··· Source material ···

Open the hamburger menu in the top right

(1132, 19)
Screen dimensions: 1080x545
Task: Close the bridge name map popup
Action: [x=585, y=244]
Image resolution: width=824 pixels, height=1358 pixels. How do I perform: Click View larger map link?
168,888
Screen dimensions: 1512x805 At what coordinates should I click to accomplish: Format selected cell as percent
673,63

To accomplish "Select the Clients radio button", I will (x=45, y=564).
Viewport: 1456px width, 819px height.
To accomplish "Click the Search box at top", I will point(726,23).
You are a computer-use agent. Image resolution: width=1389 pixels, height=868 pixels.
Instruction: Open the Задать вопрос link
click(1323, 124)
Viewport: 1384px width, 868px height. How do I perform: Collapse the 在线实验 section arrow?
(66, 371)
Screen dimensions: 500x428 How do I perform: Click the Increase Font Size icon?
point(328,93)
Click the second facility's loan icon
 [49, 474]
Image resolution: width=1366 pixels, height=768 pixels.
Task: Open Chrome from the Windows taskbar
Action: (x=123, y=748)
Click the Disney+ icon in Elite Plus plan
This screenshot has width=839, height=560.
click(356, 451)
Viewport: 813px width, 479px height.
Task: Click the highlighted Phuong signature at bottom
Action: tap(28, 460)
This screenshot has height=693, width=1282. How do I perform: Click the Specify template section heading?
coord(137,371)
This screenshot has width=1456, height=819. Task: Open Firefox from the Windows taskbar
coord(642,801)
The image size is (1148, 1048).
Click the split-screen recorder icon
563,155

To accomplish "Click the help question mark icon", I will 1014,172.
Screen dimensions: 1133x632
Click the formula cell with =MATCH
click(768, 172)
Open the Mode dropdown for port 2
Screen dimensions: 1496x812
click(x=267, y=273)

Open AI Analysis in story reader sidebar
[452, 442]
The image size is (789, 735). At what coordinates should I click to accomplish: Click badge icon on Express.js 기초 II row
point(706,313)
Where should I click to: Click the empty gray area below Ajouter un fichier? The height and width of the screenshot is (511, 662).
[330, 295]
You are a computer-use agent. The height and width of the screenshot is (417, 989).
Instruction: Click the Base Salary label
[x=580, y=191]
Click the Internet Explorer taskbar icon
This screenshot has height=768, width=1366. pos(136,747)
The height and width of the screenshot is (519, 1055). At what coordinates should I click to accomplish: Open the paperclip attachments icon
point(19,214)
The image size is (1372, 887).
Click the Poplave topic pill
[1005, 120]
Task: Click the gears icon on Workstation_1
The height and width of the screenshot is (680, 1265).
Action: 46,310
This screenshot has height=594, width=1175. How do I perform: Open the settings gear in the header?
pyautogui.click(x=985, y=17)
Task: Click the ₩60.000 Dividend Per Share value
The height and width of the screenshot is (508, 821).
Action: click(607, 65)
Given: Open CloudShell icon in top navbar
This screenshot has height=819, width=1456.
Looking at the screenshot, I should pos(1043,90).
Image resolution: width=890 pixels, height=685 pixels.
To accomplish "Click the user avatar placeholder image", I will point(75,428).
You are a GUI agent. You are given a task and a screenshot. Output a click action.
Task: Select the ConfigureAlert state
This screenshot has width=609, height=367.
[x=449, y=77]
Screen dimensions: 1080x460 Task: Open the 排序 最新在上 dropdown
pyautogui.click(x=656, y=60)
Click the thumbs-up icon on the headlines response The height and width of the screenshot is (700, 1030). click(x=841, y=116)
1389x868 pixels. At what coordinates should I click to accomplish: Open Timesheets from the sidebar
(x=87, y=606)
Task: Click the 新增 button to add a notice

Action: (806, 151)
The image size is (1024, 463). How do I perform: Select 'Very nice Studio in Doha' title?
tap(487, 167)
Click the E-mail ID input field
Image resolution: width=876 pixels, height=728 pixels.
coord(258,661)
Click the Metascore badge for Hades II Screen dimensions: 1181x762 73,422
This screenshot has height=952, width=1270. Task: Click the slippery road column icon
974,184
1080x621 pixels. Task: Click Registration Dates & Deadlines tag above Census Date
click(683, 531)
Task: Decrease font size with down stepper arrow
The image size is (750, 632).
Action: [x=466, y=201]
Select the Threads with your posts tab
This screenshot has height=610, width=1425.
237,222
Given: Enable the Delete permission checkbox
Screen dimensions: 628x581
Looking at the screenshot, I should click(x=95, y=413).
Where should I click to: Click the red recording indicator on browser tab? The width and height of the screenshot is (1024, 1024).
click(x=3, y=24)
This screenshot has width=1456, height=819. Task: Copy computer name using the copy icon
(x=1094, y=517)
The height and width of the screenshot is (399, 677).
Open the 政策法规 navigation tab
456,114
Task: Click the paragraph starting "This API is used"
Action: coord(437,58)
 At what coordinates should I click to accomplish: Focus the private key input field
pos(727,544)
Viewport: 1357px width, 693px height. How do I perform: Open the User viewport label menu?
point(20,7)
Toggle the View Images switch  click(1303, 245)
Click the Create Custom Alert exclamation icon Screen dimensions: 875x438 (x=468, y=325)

···

Pull out every line of the entries above that contains the word "should", and list those lines.

Screen dimensions: 1512x805 At what coordinates should I click to accomplish: Format selected cell as percent
The image size is (789, 735). At what coordinates should I click to accomplish: Click badge icon on Express.js 기초 II row
Where should I click to: Click the empty gray area below Ajouter un fichier? The height and width of the screenshot is (511, 662).
The height and width of the screenshot is (519, 1055). At what coordinates should I click to accomplish: Open the paperclip attachments icon
Looking at the screenshot, I should pos(1043,90).
1389x868 pixels. At what coordinates should I click to accomplish: Open Timesheets from the sidebar
Looking at the screenshot, I should click(x=95, y=413).
Where should I click to: Click the red recording indicator on browser tab? The width and height of the screenshot is (1024, 1024).
 At what coordinates should I click to accomplish: Focus the private key input field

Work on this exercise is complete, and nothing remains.